Austin Goes to Park City
Zombies and Mongols do the 'Dance
By Marc Savlov, Fri., Jan. 16, 2009

Two Austin films are headed to Park City, Utah, this week, Zombie Girl: The Movie, co-directed by Justin Johnson, Aaron Marshall, and Erik Mauck, screening at Slamdance, and Michel Orion Scott's Over the Hills and Far Away, which is Sundance-bound.
First up, Zombie Girl's Mauck: "Justin [Johnson] and I had been doing a series of short featurettes on Austin-based productions called Between the Scenes and throwing them up on YouTube for a couple of years now. We'd read Dan Eggleston's list [a Yahoo! group called AustinFilmCasting] or go to AustinActors.net and see what was shooting and then go do a minidoc on it. One day we came across a post that said something like, '12-year-old girl casting for zombie movie.' Right away it was obvious that was something we wanted to do a segment on."

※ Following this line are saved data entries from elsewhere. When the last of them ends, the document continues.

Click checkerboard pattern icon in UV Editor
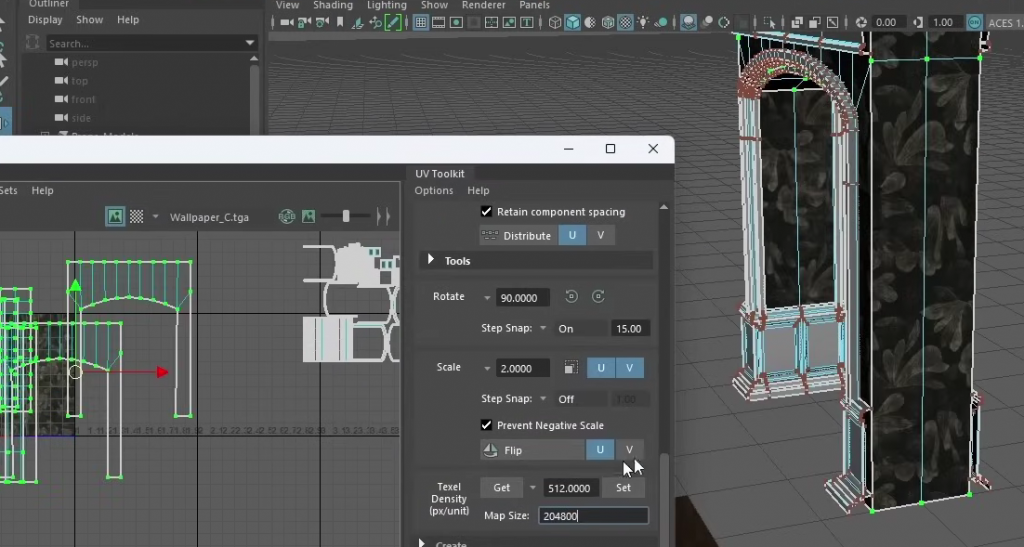 click(x=137, y=216)
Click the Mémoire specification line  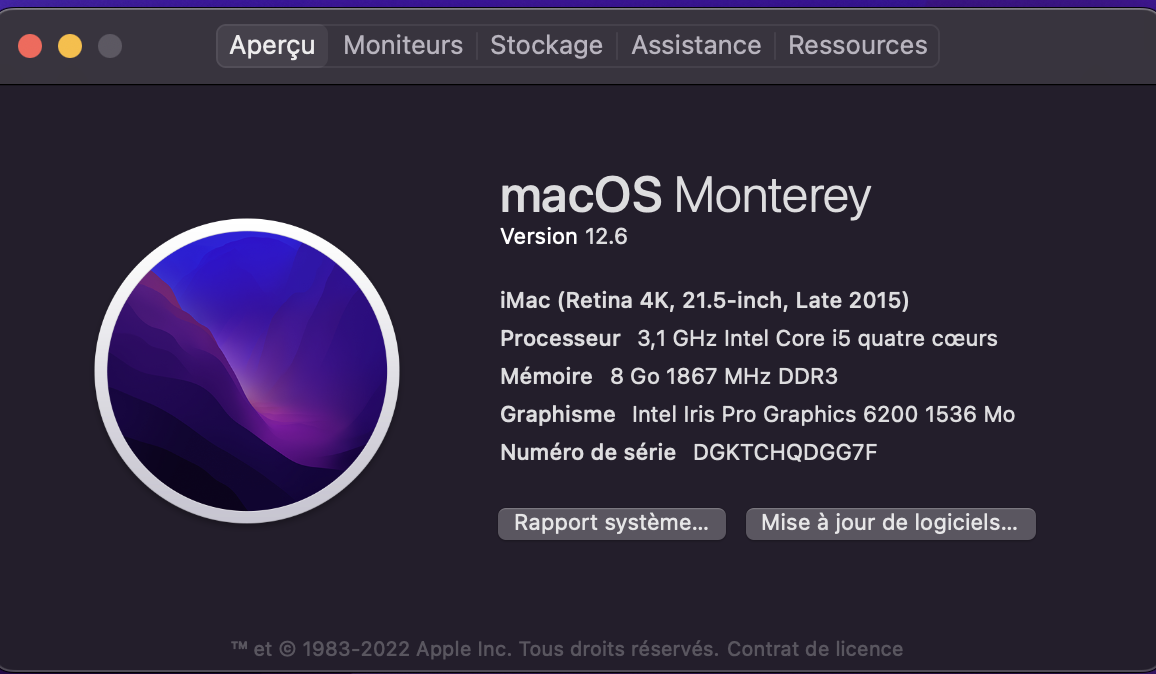point(669,376)
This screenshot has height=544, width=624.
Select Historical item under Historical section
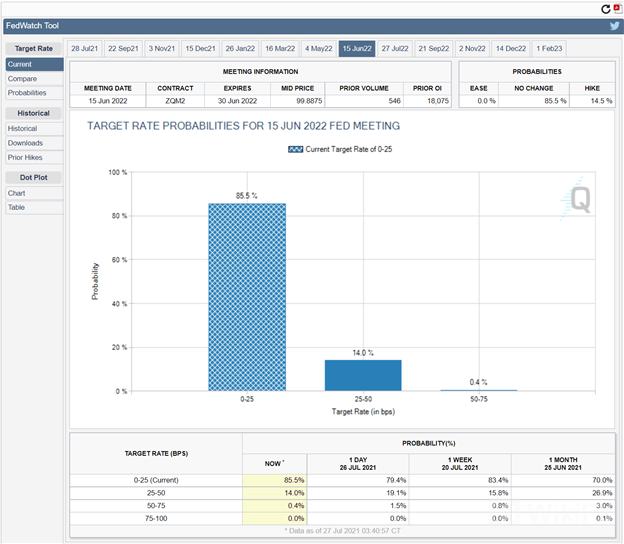click(23, 129)
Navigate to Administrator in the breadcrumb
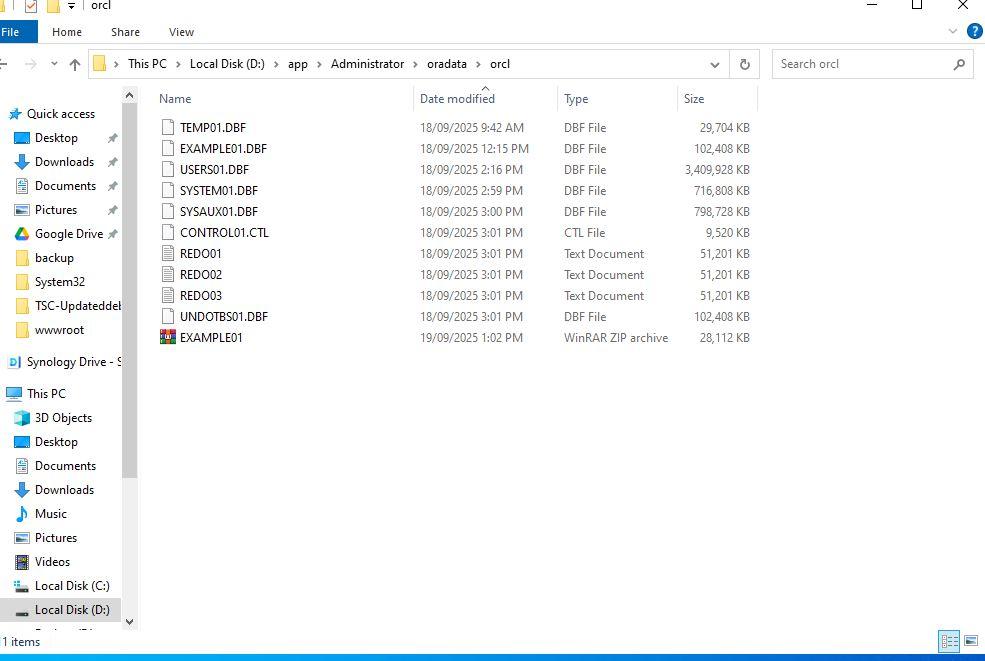Screen dimensions: 985x661 pos(367,64)
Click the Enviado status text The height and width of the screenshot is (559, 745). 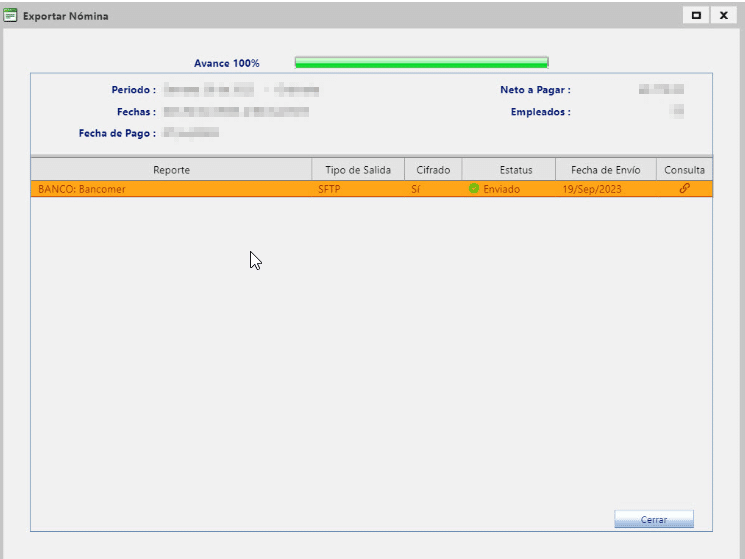[x=501, y=189]
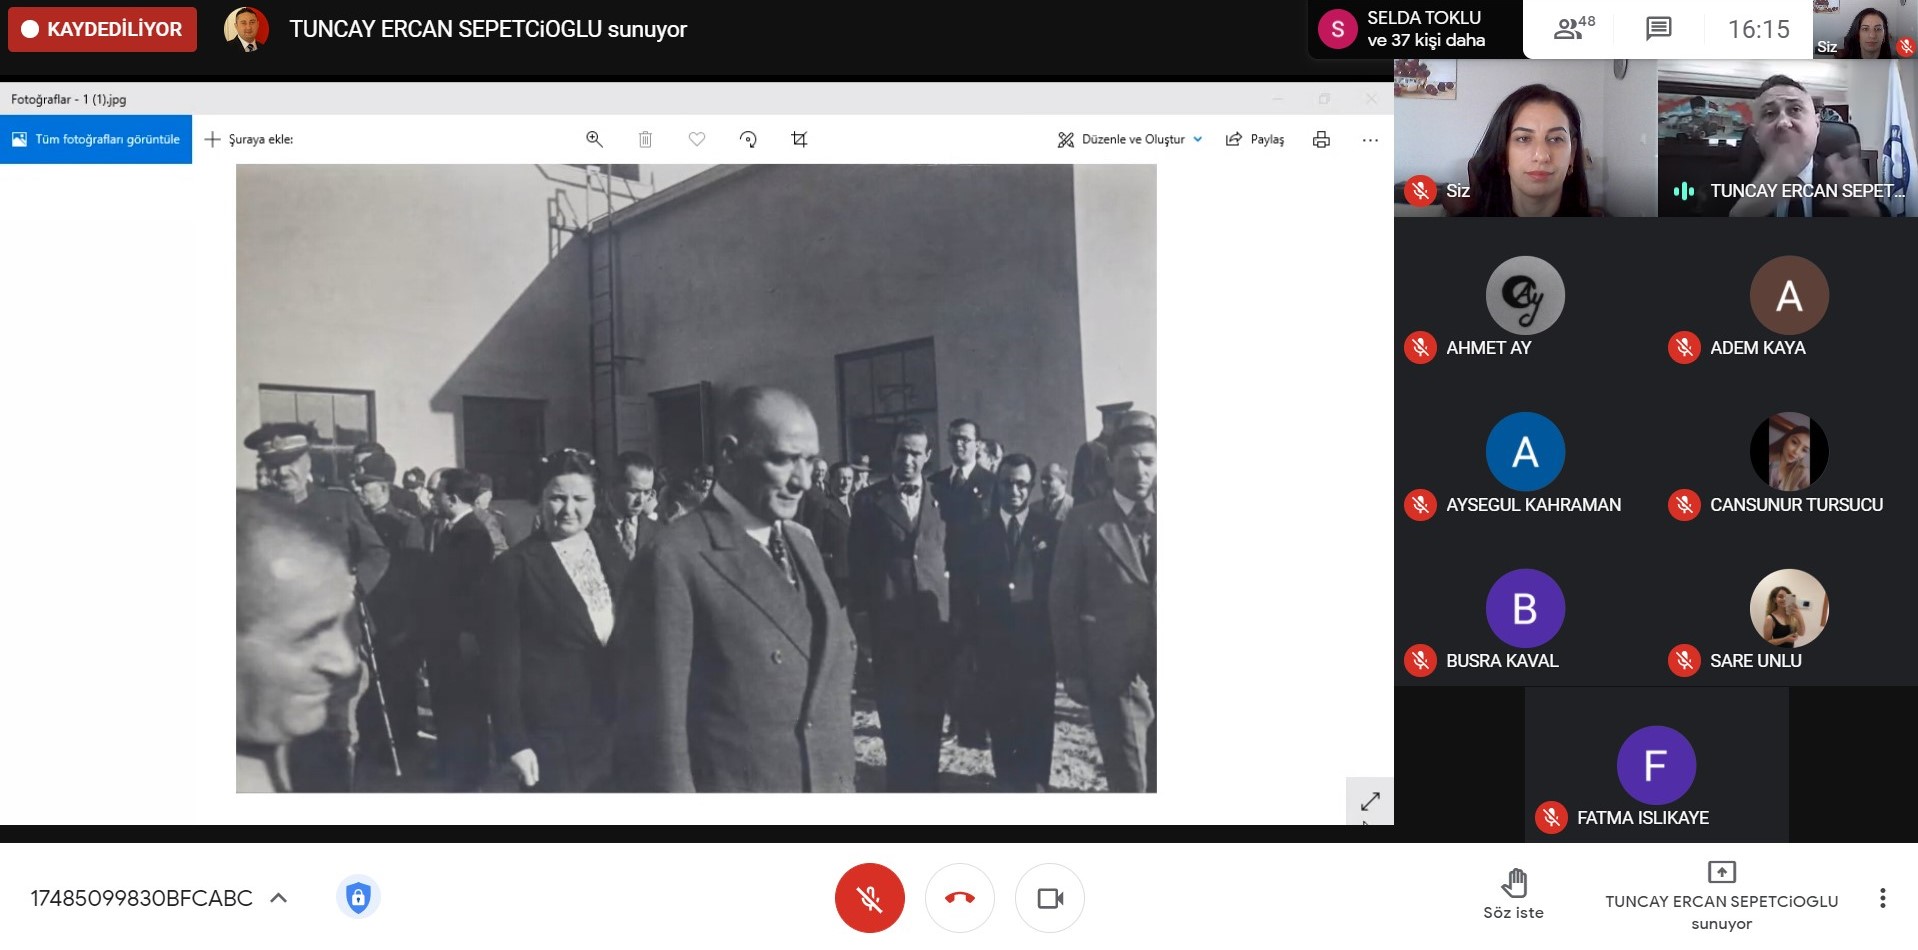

That 12-year-old girl was Austinite Emily Hagins, and the casting call was for Pathogen, the ambitious feature from, well, a 12-year-old girl.
"It became apparent pretty early on to Justin and I that there was the potential for a feature-length documentary in Emily's story," recalls Mauck, "so we had dinner with Emily; her mom, Megan; and Rebecca Elliott, who helped produce Pathogen, and we set it up."
The resulting doc, which played to an enthusiastic house at Fantastic Fest 2008, is a portrait of the artist as a young girl covered in blood. Displaying a maturity beyond her years while dealing with the twin bedevilments of her day job – being a kid – and her real profession – being a kid making a splatter movie on nights and weekends – Hagins' story is nothing if not inspirational. (Orson Welles was twice Hagins' age when he finally got around to Citizen Kane.) With her already artistically inclined parents doing everything they could to help the project achieve completion, the plucky, unflappable Hagins, who received a $1,000 Texas Filmmakers' Production Fund grant midway through production, is the very picture of tweenage determination. And guts. Lots and lots of guts.

Mauck: "Emily's a unique girl. A lot of the visionary aspects of being a filmmaker were already there when we first met her, which is surprising given her age at the time. She had drawn storyboards; she had written a script; she knew in her head exactly what she wanted pretty much from the outset. The difficulties of getting actors and extras to make her vision a reality is where the dramatic arc of her story appeared. But ultimately Zombie Girl: The Movie is a story about having a vision and making it real, no matter what."
Displaying guts of an entirely different sort, not to mention enough heart to change more than a few lives for the better, Michel Orion Scott's immensely moving Over the Hills and Far Away chronicles an Elgin family's odyssey into the unknown after their 4-year-old child is diagnosed with autism.
Respected human rights journalist/activist and longtime equestrian Rupert Isaacson and his wife, Kristin Neff, a professor of psychology at the University of Texas, took along Scott and his crew on what was to be, for both parents and their son, Rowan, the trip of a lifetime. They went to Mongolia, where Rupert believed he could find help for his son from the shaman of the near-mythical reindeer people of the Mongolian Steppes.
Having already determined that Rowan's increasingly unnerving autistic tantrums and their equally distressing satellite symptoms were, miraculously, becalmed whenever Rowan was near or on a horse, Isaacson, a believer in the potential healing powers of indigenous shamans the world over, found that the most difficult part of this adventure to the land where man first domesticated the equine would be convincing his spouse that they were actually going to do it. And why not? It sounds crazy, even irresponsible, but given Rowan's illness and the frazzled, near-desperate state it imposed on his parents ... why not?
"Before we went," says director Scott, "I had already decided that this was going to be a film about a family and whether Rowan was healed over the course of the trip to Mongolia – and I frankly didn't believe he would be. I knew that it would be a beautiful film about a family coming to terms with their son's autism, having an adventure, and then coming home and realizing that, look, we have to value his autism for what it is. That's what I was expecting."
What Scott actually brought back from Mongolia was something even more emotionally satisfying. Over the Hills and Far Away is a documentary that opens a door to new perceptions of what it means to be autistic, what it means to be the parents of an autistic child, and what Western medical practice too often fails to include in its prescription for wellness of all kinds: the power of the spirit.
Sometimes, when the mind wanders or stutters or functions outside the perceived notions of normalcy, the only option is thinking and acting outside of the box, over the hills, and far, far away.